Suivez mon regard : ce « sésame » judiciaire aurait servi de bouclier imparable.
Preuves à l’appui : Lors de l’audience du 1er juillet, le réquisitoire de l’Avocat Général s’est avéré particulièrement clairvoyant. Il réclamait explicitement le rejet de la demande, en arguant que l’amnistie rendait cette remise superflue, car elle englobe déjà le délit en question. Hélas pour Sonko, la Cour suprême n’a pas suivi cette ligne. Réunis en plénière, 37 magistrats sur 42 ont rendu une décision unanime et sans appel. Impossible pour eux d’éluder l’article 5 de la loi d’amnistie. Les juges ont tranché net que la condamnation pour diffamation de Sonko n’entre pas dans son champ d’application. Résultat ? Sonko est condamné aux dépens, et son espoir d’un certificat d’amnistie s’évapore.
Si la Cour avait validé le rejet au nom de l’amnistie, Sonko aurait pu agiter ce précieux document devant le Conseil constitutionnel, en cas de contestation de sa candidature à la présidentielle. Cette porte se referme brutalement. Qu’à cela ne tienne : il en entrouvre une autre, en exploitant l’affaire PRODAC pour attiser la polémique et exercer une pression publique. Une tactique classique pour transformer un revers en levier politique. Reste à voir si cette diversion portera ses fruits dans ce contexte politique déjà tendu, qui ouvre une période pré-électorale fortement contentieuse.
Quant au cabinet d’expertise, dans le cas de l’affaire Pape Malick Ndour, il s’est fondé sur le pré-rapport, ignorant délibérément le rapport définitif qui lie les parties.

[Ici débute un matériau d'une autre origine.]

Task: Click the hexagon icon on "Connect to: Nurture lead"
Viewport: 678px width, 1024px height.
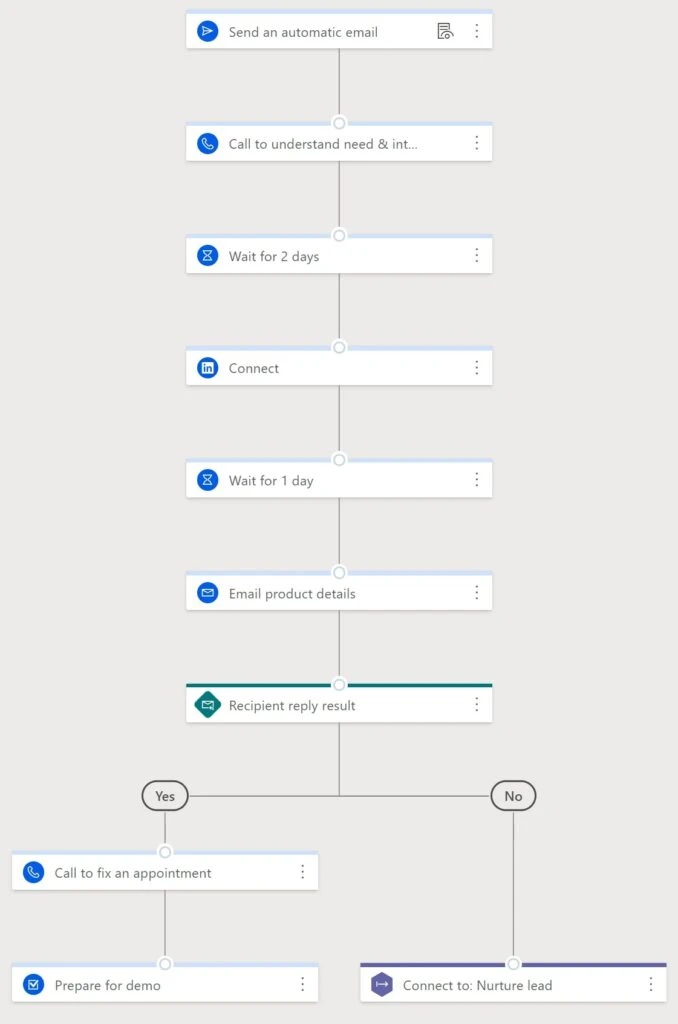Action: point(382,985)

Il a omis de prendre en considération les réponses fournies aux auditeurs dans le rapport de la Cour des comptes, dont l’autorité prime sur celle des cabinets privés et de l’IGF.
En définitive, comme je l’ai exposé dans mes précédentes publications, ni les rumeurs colportées sur la place publique, ni les allégations du procureur financier dans ses réquisitoires introductifs ou supplétifs ne sauraient entraver la marche inexorable de notre parti, l’Alliance pour la République (APR), vers la reconquête du pouvoir.
La plume du procureur financier, qu’elle soit introductive ou supplétive, s’est gravement fourvoyée concernant Mansour Faye, Lat Diop, Sophie Gladima, Ndèye Saly Diop Dieng, Farba Ngom et Tahirou Sarr. Pape Malick Ndour en sortira la tête haute ; son dossier connaîtra le même sort que celui des 1 000 milliards du Covid-19.